*Document:*
Settings and Extraction ConfigYouTube SearchYouTube Album

YouTube Audio Extraction: Technical Deets

The Audio Extraction Pipeline follows five sequential steps:

  1. The Handoff: A payload containing the video URL, search query, original video title, and a unique jobId is sent from the Next.js frontend directly to the AWS Lambda Proxy function.

  2. The Secure Tunnel: The Lambda Proxy spins up, securely joins a private Tailscale network, and acts as a lightweight proxy passing the JSON payload down to your home server.

{
  "url": "https://www.youtube.com/watch?v=R23D7Gndp7I",
  "action": "download",
  "title": "Oasis - Don't Look Back In Anger",
  "search_query": "oasis dont look back",
  "jobId": "extract_1777854482198"
}
  1. Extraction: The Home Server reads the payload and invokes yt-dlp and FFmpeg to download the video stream and convert it into a high-fidelity MP3 file. A home server was required to get around the IP restrictions imposed by Google and the yt-dlp library. Since the audio extraction runs from a residential IP, this simply appears to look like somebody watching a video.

  2. Agentic AI Processing & Metadata Cleaning: A local Llama 3.2 (2 GB) model reads the video context and original search intent. Governed by the Librarian Constitution (one page markdown file), the AI operates in an agentic fashion—reasoning about when and how to deploy its three specialized senses (AcoustID for audio fingerprinting, MusicBrainz for canonical releases, and YouTube Metadata for uploader context). This reasoning loop allows it to accurately resolve canonical metadata while filtering out noise and enforcing strict, USB-safe naming conventions.

  3. Upload & Sync: The canonical audio file is uploaded to AWS S3 and automatically queued for a debounced synchronization directly to your USB drive, creating a nicely structured music library in the cloud and on a USB device.

YouTube Audio Extraction Sequence Diagram

Fitness: Norwegian 4x4 Cardio

Beyond traditional playback, ROXBOX serves as a dedicated performance training tool with a built-in implementation of the Norwegian 4x4 High-Intensity Interval Training (HIIT) protocol.

To optimize your training, the application natively manages workout timers for Warm-Up, 4-minute Burn intervals, and 3-minute Active Recovery sets. By synchronizing these intervals with specific playlists, ROXBOX ensures your highest-energy tracks hit exactly when your heart rate needs to peak.

*Exercises to complete:*
#1 Reproduce the passage of the ROXBOX write-up that opens with the words containing "YouTube Audio Extraction Sequence" and closes with "needs to peak.", keeping every word unchanged.
#2 Name each key that appears in the JSON payload in the ROXBOX write-up.
#3 Write the next part of the ROXBOX write-up, picking up right after its final sentence.

*Excerpted records:*
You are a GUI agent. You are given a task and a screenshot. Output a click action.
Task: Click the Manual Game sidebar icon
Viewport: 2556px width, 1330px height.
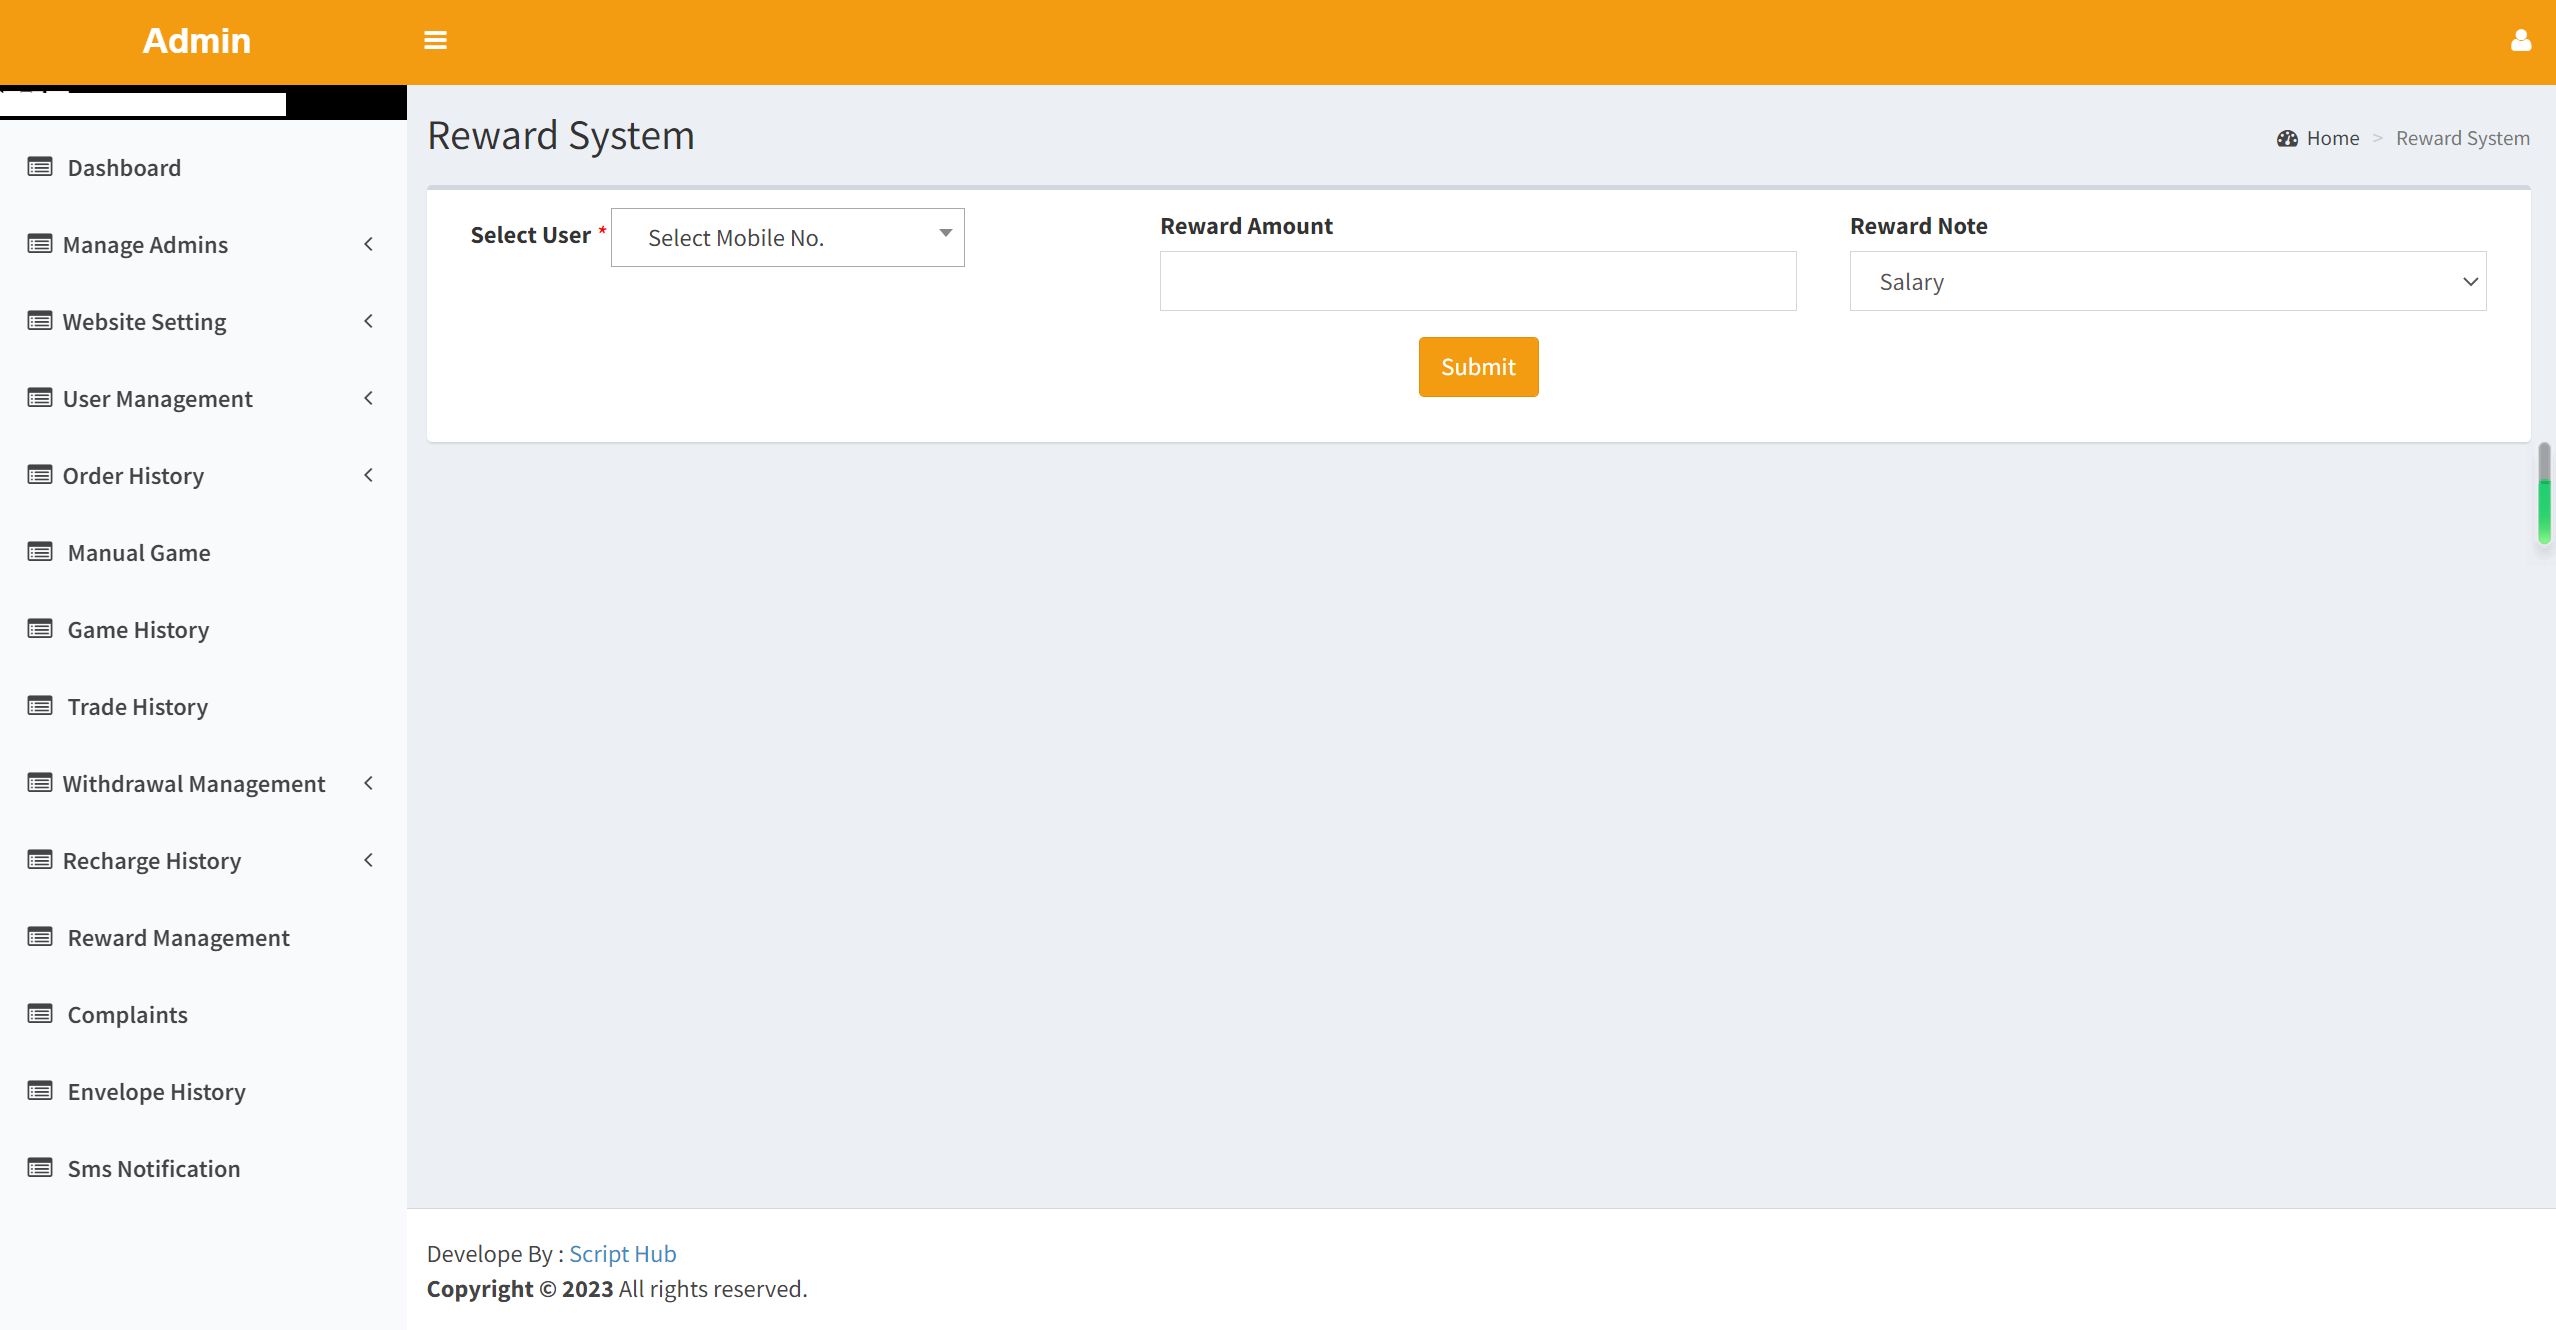tap(40, 552)
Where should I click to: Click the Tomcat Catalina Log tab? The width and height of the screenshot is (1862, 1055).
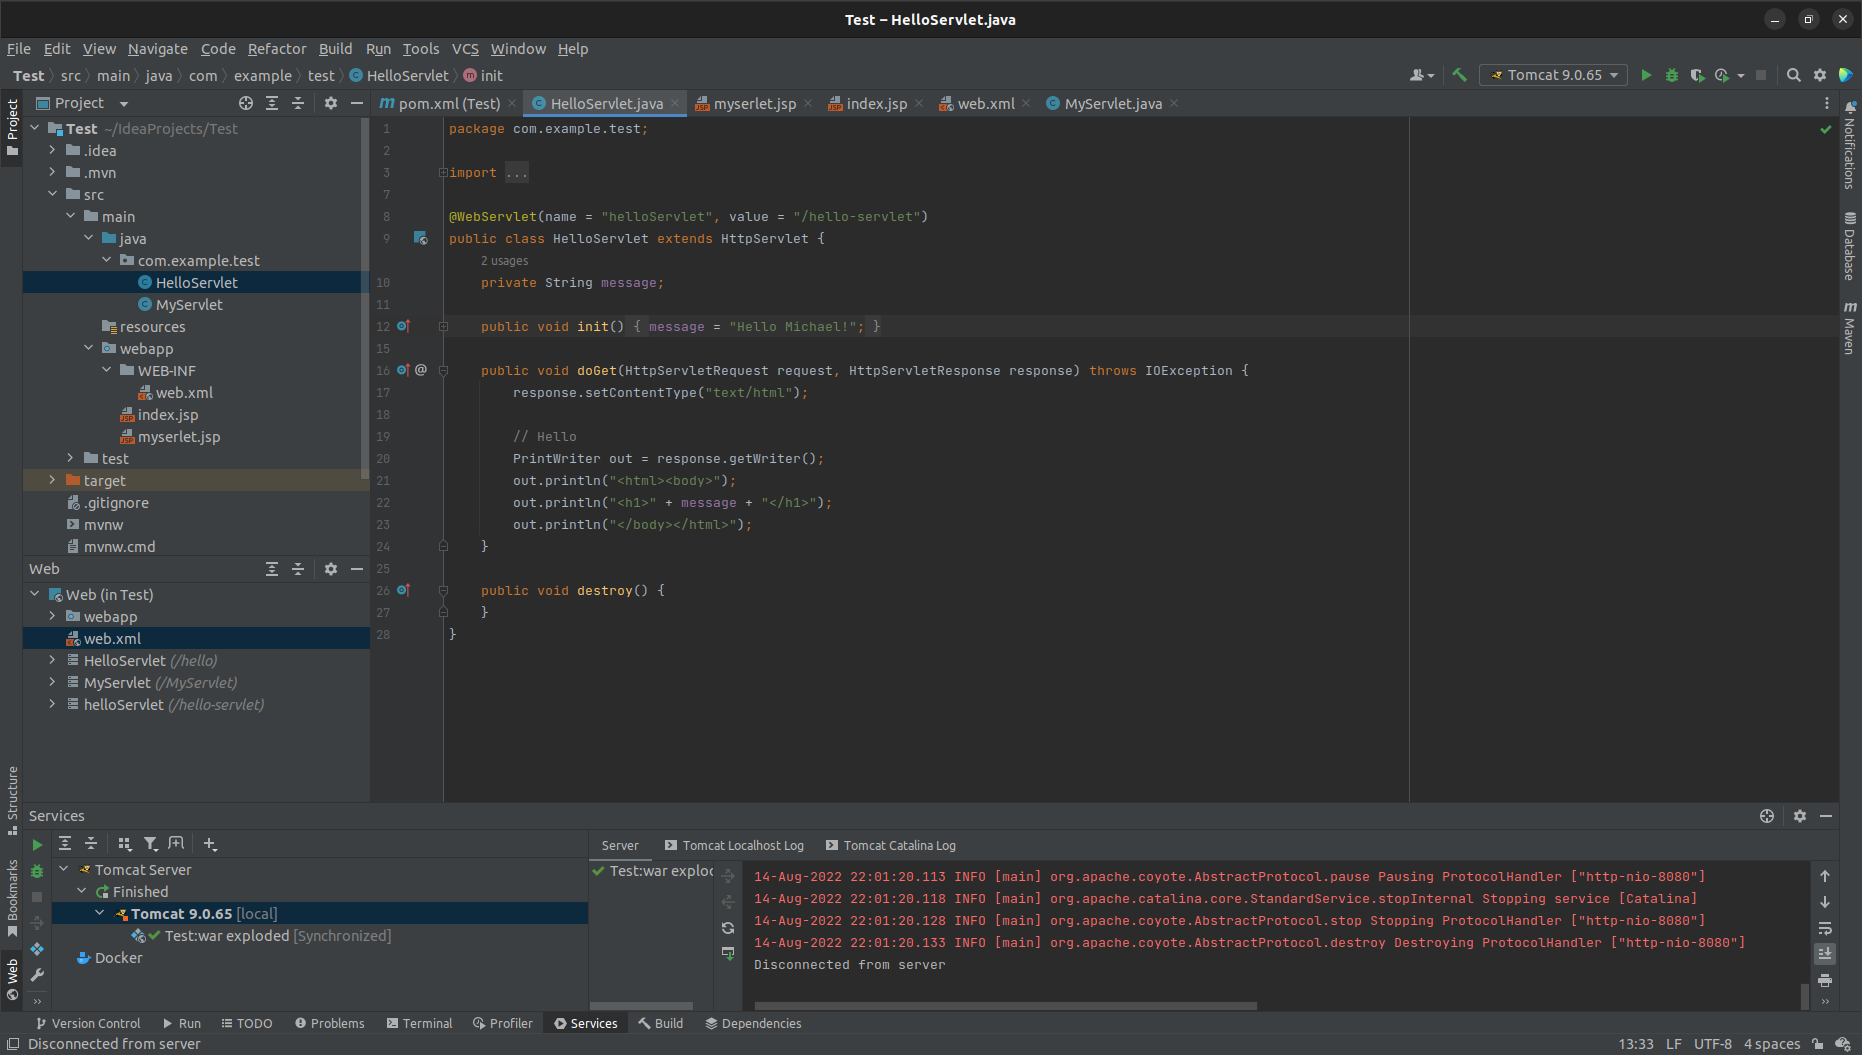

*Final results:*
#1
YouTube Audio Extraction Sequence Diagram

Fitness: Norwegian 4x4 Cardio

Beyond traditional playback, ROXBOX serves as a dedicated performance training tool with a built-in implementation of the Norwegian 4x4 High-Intensity Interval Training (HIIT) protocol.

To optimize your training, the application natively manages workout timers for Warm-Up, 4-minute Burn intervals, and 3-minute Active Recovery sets. By synchronizing these intervals with specific playlists, ROXBOX ensures your highest-energy tracks hit exactly when your heart rate needs to peak.

#2 url, action, title, search_query, jobId

#3
The system provides a seamless experience where songs automatically fade out at the end of each interval. Users can fully customize these intervals in settings.

Gym-Proof Resilience

To ensure zero data loss during high-intensity sessions where cellular signals might be weak, the application implements an Offline-First Logging Queue. If a workout completes while the device is offline, the app serializes the workout data to localStorage. A visibility-aware Background Heartbeat monitors the connection status, automatically "draining" the queue and syncing logs to Google Sheets the moment the user returns to Wi-Fi or cellular range.

Upon completing a session, the app logs the date and interval lengths to a Google Sheet. A nightly automated process then queries the Whoop API to retrieve and store heart rate and performance data directly into the spreadsheet for comprehensive tracking.

Norwegian 4x4 Warm UpNorwegian 4x4 Burn SetNorwegian 4x4 Rest Set
Fitness: Lift

Fitness: Lift

To further optimize your health and training, ROXBOX features a specialized lifting companion that tracks and guides your weightlifting sets.

The weightlifting module provides a streamlined interface for choosing specific workout regimes. It draws random tracks from a designated "Lift" playlist to keep the energy high. Between songs, the app displays brief 10–20 second instructional videos designed to motivate you and help you focus on the targeted muscle groups.

Beyond exercise timers, the ROXBOX facilitates long-term progress tracking by enabling users to document personal records. Every logged personal best includes a timestamp of the achievement, providing a historical record of strength gains over time.

Podcasts & Long-Form Audio

Podcasts & Long-Form Audio

ROXBOX extends its management capabilities to podcasts and long-form audio. By utilizing the same S3-backed architecture, users can curate their own podcast feeds and audiobooks. The app maintains playback position and provides specialized controls for navigating longer tracks, ensuring a seamless transition between high-energy music and informative spoken word content.

Podcast Pro Transport

For long-form content, ROXBOX features a specialized "Podcast Pro" Transport. Activated by a long-press on the play button, a frosted-glass control panel slides into view, offering +/- 30-second skips and variable playback speeds (1x to 2x). This interface blurs the background library to focus on navigation and intent.

Classic Mode vs. Album Mode

To capture the nostalgic, tactile feel of physical media, ROXBOX provides two distinct user interface profiles designed for album enthusiasts: Classic Mode and Album Mode.

  • Classic Mode: Presents a clean, information-rich interface optimized for quick queue management, listing tracks with high visibility.
  • Album Mode: Reimagines the visual footprint by focusing heavily on the album artwork. Inspired by the 80s CD player experience, this layout makes the cover art the main event, filling the screen with bold, glassmorphic design and keeping the artist's visual intent front and center.
Classic ModeAlbum Mode
Home Audio Extraction Server

Home Audio Extraction Server

ROXBOX features a home audio extraction server that extracts audio from YouTube videos and uses agent AI to determine the band name, album name, track name and number and album artwork. The server intelligently monitors the Cloud Library for updates and automatically synchronizes new audio tracks directly to physical USB devices.

To streamline the process, newly acquired songs are populated into a specialized "Recently Added" playlist. This allows users to easily identify new content and download tracks from the Cloud to their phone.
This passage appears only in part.